**Set task**
Copy every one of the lines below word for word, leaving out the pictures.

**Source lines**
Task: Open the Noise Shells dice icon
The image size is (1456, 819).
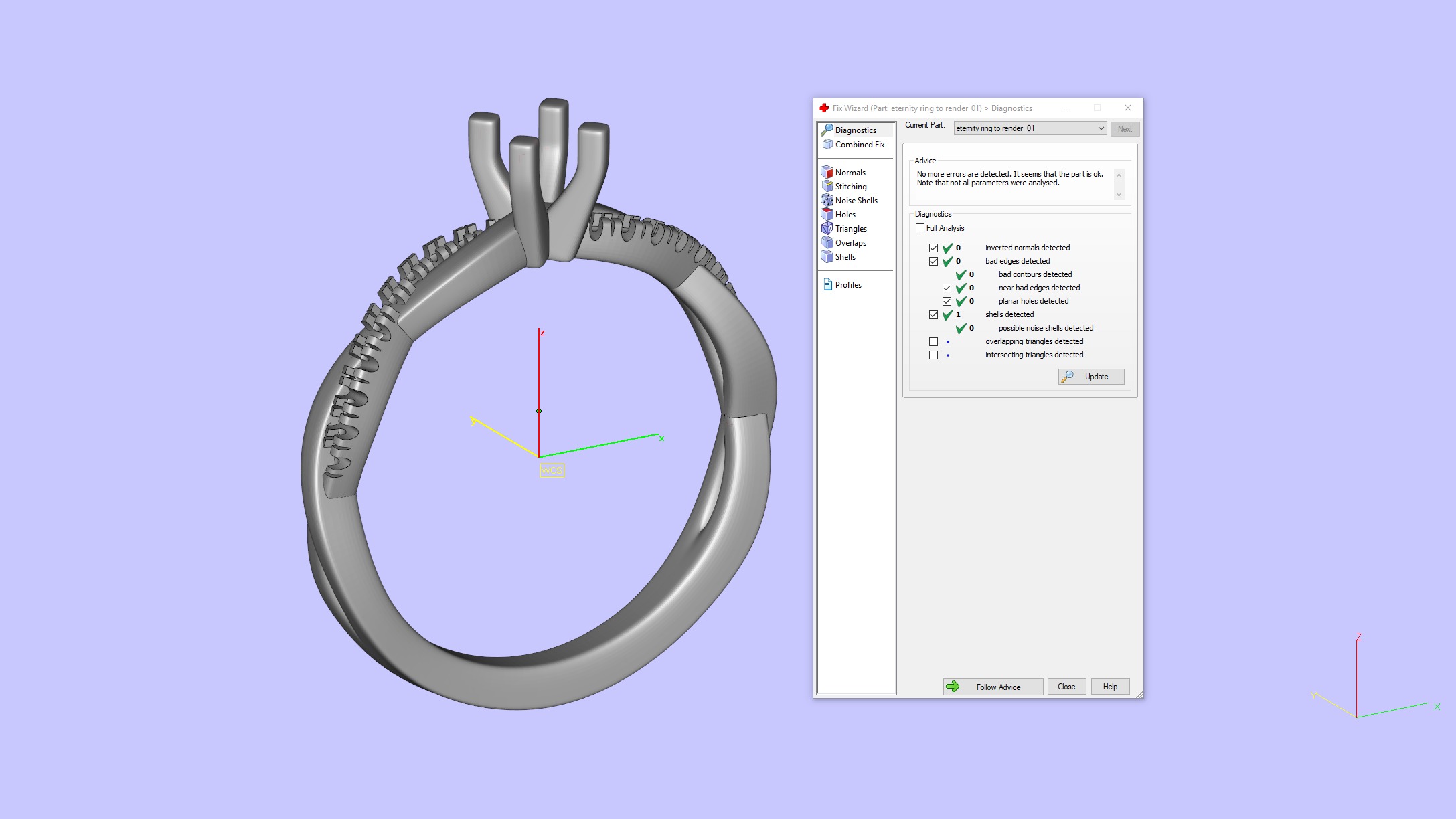Action: (827, 200)
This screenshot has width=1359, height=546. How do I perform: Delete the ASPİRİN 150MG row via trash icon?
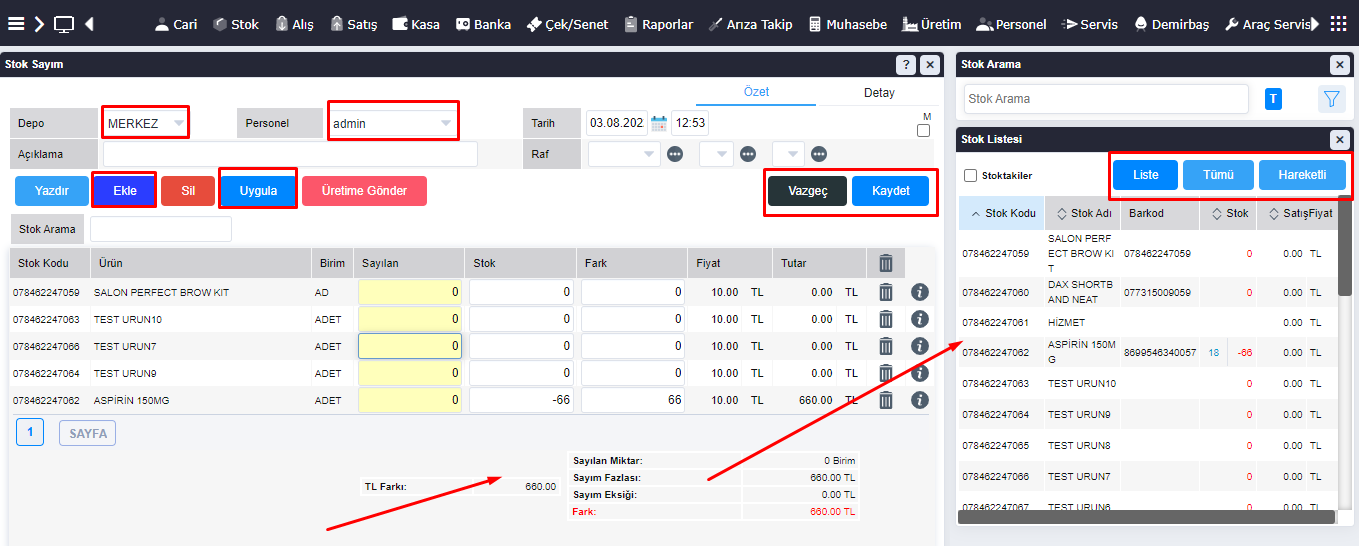(x=885, y=400)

**The completed task**
Task: Open the Noise Shells dice icon
The image size is (1456, 819).
Action: (827, 200)
This screenshot has width=1359, height=546. How do I perform: Delete the ASPİRİN 150MG row via trash icon?
(x=885, y=400)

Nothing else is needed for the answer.